These estimates of ancestral LHT, which concern early placental ancestors, can hardly be compared to paleontological data owing to the uncertainty regarding placental origins (Archibald et al. 2001; Asher et al. 2005). Molecular dating, for instance, places the placental root in the Cretaceous (dos Reis et al. 2012; Reis et al. 2014), but no fossils from this epoch (Goswami et al. 2011; Wible et al. 2007, 2009) are unambiguously assigned to Placentalia. Perhaps for this reason, the results of Lartillot and Delsuc (2012) and Romiguier et al. (2013), which rely on novel, untested methods, so far have had a limited impact on the paleontological literature. To assess the reliability of molecular-aided reconstructions of past life-history traits, one idea would be to focus on clades for which the fossil record provides a well-supported and consensual evolutionary scenario.
The clade of cetartiodactyls appears as an interesting candidate in this respect. Cetartiodactyls are a group of 332 recognized species, classified in 22 families (Hassanin et al. 2012), that emerged around the Cretaceous-Paleogene crisis according to molecular dating (Meredith et al. 2011; Psouni et al. 2012). It comprises, among others, clades such as suines (pig and peccaries), tylopodes (camels), true ruminants (giraffe, cow, antelopes) as well as hippos and cetaceans.
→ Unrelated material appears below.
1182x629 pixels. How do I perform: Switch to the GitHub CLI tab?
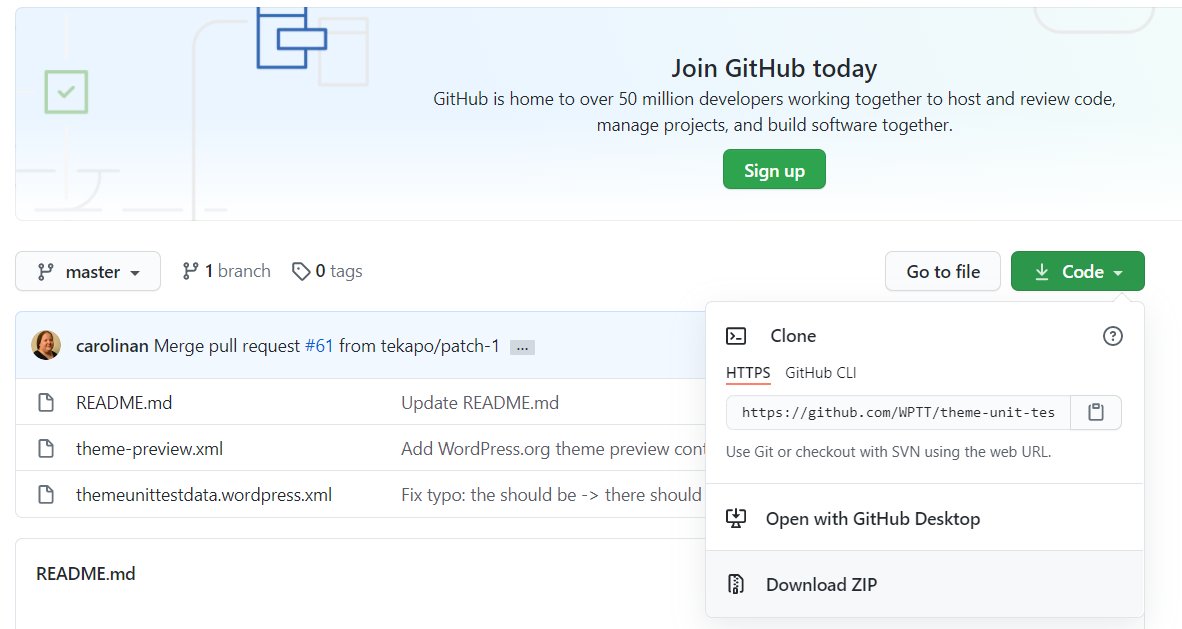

Extant species of cetartiodactyls exhibit a wide spectrum of body mass, ranging from a few kilograms (mouse-deer, dwarf antelopes, pygmy hog) to tons (hippos, giraffes) and even hundreds of tons (whales). Furthermore, with the exception of cetaceans, they share a number of ecological similarities, such as a terrestrial life style and a herbivorous diet often associated with rumination, making their LHT perhaps more comparable than in Placentalia-scale analyses. The fossil record of Cetartiodactyla is quite furnished with a mean of six extinct genera per extant genus (McKenna and Bell 1997). Despite the majority of extant representatives of this clade exceeding a hundred of kilograms, the early fossil record consists in small-sized animals, such as the emblematic Diacodexis, the oldest known cetartiodactyl, which only weighted a few kilograms (Rose 1982). Besides Diacodexis, the Eocene record of cetartiodactyls, with families such as Heloyidae, Raoellidae which are close relative to whales or Choeropotamidae of which the genus Amphirhagatherium, only includes relatively small-sized species (Hooker and Thomas 2001; Orliac and Ducrocq 2011). It is therefore widely admitted that body mass in cetartiodactyls has been convergently increasing in a number of independent lineages during the evolution of this group.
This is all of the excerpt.